Among a rich variety of medical, transportation, and architectural innovations, two life-changing inventions took top prizes at the 2006 MIT $100K Entrepreneurship Competition during a ceremony held at Kresge Auditorium on May 18.
The startup SteriCoat won the MIT Business Venture Robert P. Goldberg Grand Prize for a revolutionary antibacterial coating that significantly reduces the incidence of infection in patients using catheters.
SteriCoat's application technology prevents the formation of bacterial biofilms and kills bacterial invaders. It can coat devices of virtually any size, shape, or material, significantly minimizing infections and the expense associated with treating them.

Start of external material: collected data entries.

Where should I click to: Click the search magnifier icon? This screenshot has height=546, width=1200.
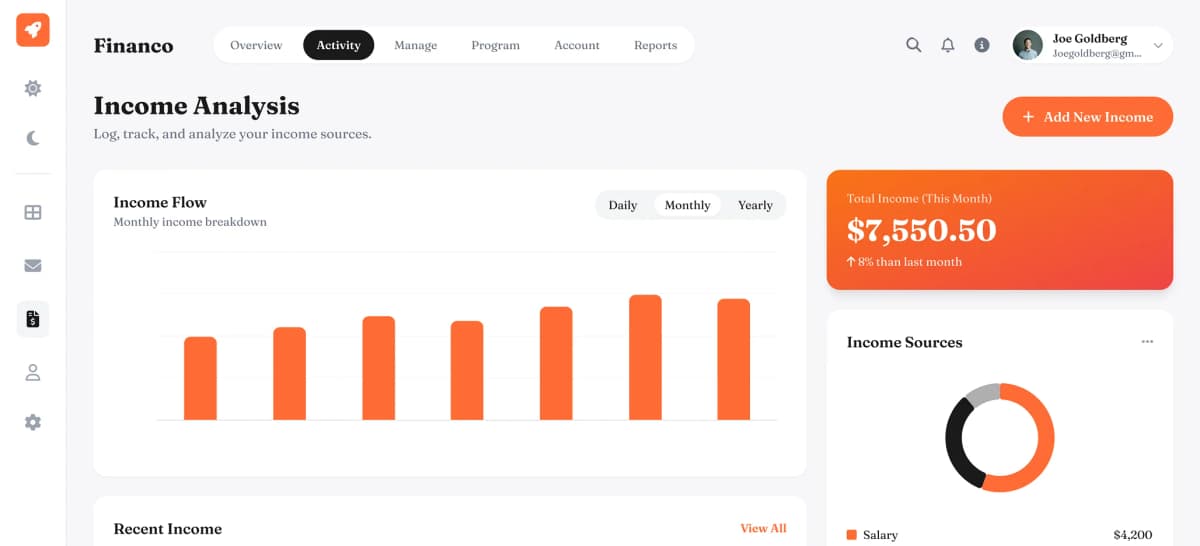(913, 45)
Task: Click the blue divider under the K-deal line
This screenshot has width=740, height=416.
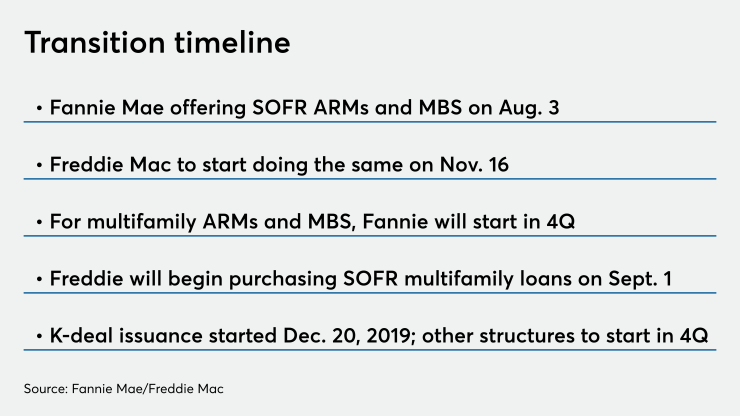Action: tap(370, 349)
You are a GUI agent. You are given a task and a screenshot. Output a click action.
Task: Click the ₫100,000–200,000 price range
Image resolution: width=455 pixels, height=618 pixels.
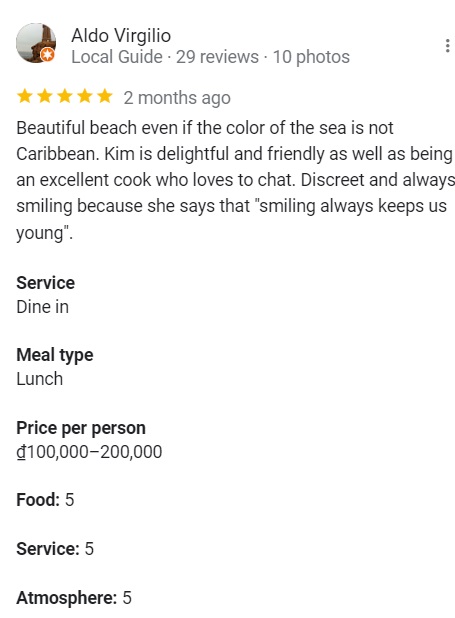tap(89, 452)
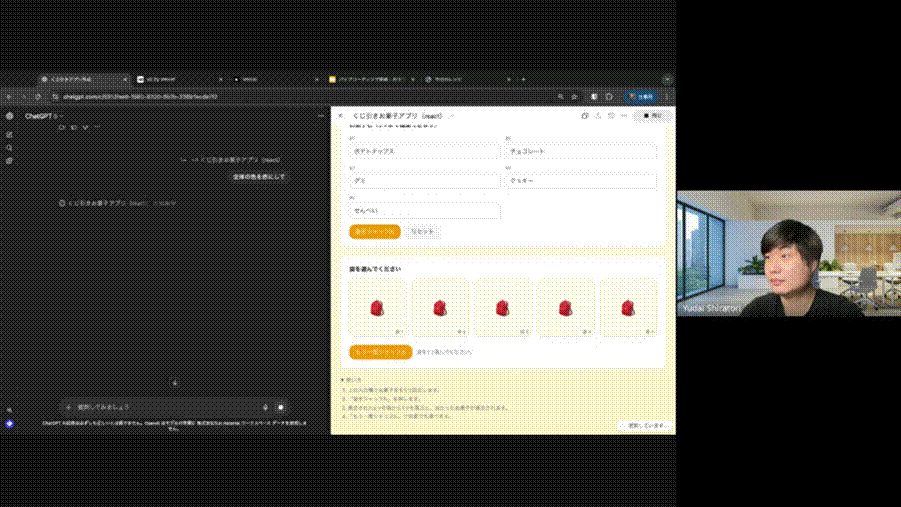The image size is (901, 507).
Task: Start a new chat via sidebar icon
Action: (9, 134)
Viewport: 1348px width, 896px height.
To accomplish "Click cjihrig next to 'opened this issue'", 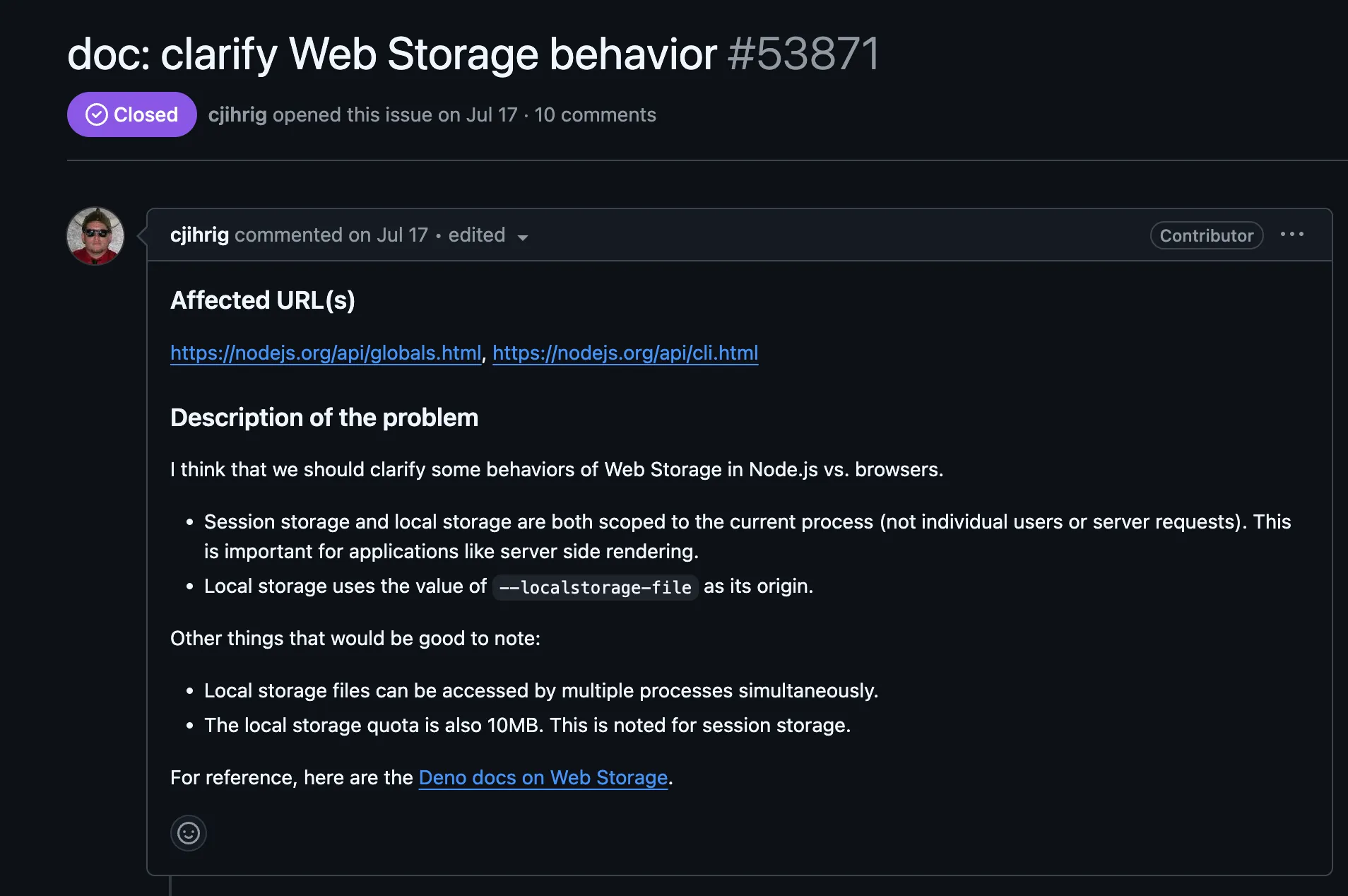I will [x=237, y=114].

The MIT Social Impact Prize was awarded to CentroMigrante Inc., which integrates architectural innovations and a versatile self-help business model to provide clean, safe, affordable housing for indigent job hunters in developing urban areas.
CentroMigrante is responding to the millions of impoverished people in developing countries who leave their rural hometowns for urban areas in search of employment. Unable to afford decent lodging, they often end up homeless or living in shanties.
This year marks the evolution of the MIT $50K into the MIT $100K. In addition to the traditional $30K Business Venture Prize, which goes to a pioneering high technology project, the $30K Social Impact Prize, new this year, recognizes the business plan that best serves low-income communities.
“The need for the new development prize became increasingly apparent when we looked at the research on campus that targets the developing world,” says lead organizer Karina Drees, MBA '07. “We also saw a steady increase in the number of social and global business ideas in our fall warm-up competition. The MIT $100K aims to help bring MIT technologies to the world — all parts of the world.”
The two runners up in each category took home $10,000 in seed money. Business Venture runner up Avanti Metal Company has devised an economical, environmentally sound process for producing titanium.
Terrafugia, the other runner up in this category, aims to spark the next transportation revolution with a “personal air vehicle” (PAV). The multifunctional “Transition” reportedly can drive on any road surface, take to the air from most local airports, and park in a household garage. Terrafugia has designed the Transition to be the most economical form of transportation for trips between 100 and 500 miles.
In the Social Impact category, runner up Kalpataru, plans to market to the developing world a $100 laptop bundled with a suite of microfinance software and services.
The other runner up in this category, OneWorld Medical Devices, is introducing a “Vaccine Pac” to help reduce the 4.3 million vaccine-preventable deaths each year that occur primarily in developing countries and during natural disasters or epidemics.
Portable and self-contained, with a strict temperature-controlled transport and storage unit, the Vaccine Pac has already gained the attention of the Program for Appropriate Technologies in Health (PATH), which intends to promote the Vaccine Pac to United Nations agencies, NGOs, and aid organizations.
More than 164 teams entered the 2006 competition, the largest number of entries “since the peak of the dot-com bubble,” notes Lawrence Walmsley, another MIT $100K organizer. Fifty-five of those teams competed for the Social Impact Prize.
The distinctive strength of the MIT $100K is the interdisciplinary alchemy resulting from the collaboration of student innovators from the realms of business, engineering, and science.
The world's preeminent business plan competition, it has become an economic barometer of what new ideas are being funded by venture capitalists. Since its launch in 1989, the contest has generated more than 85 companies with a combined valuation in excess of $7 billion.
A member of SteriCoat, which won the MIT Business Venture Robert P. Goldberg Grand Prize, presents at the $100K final awards ceremony a case for funding the company's revolutionary antibacterial coating.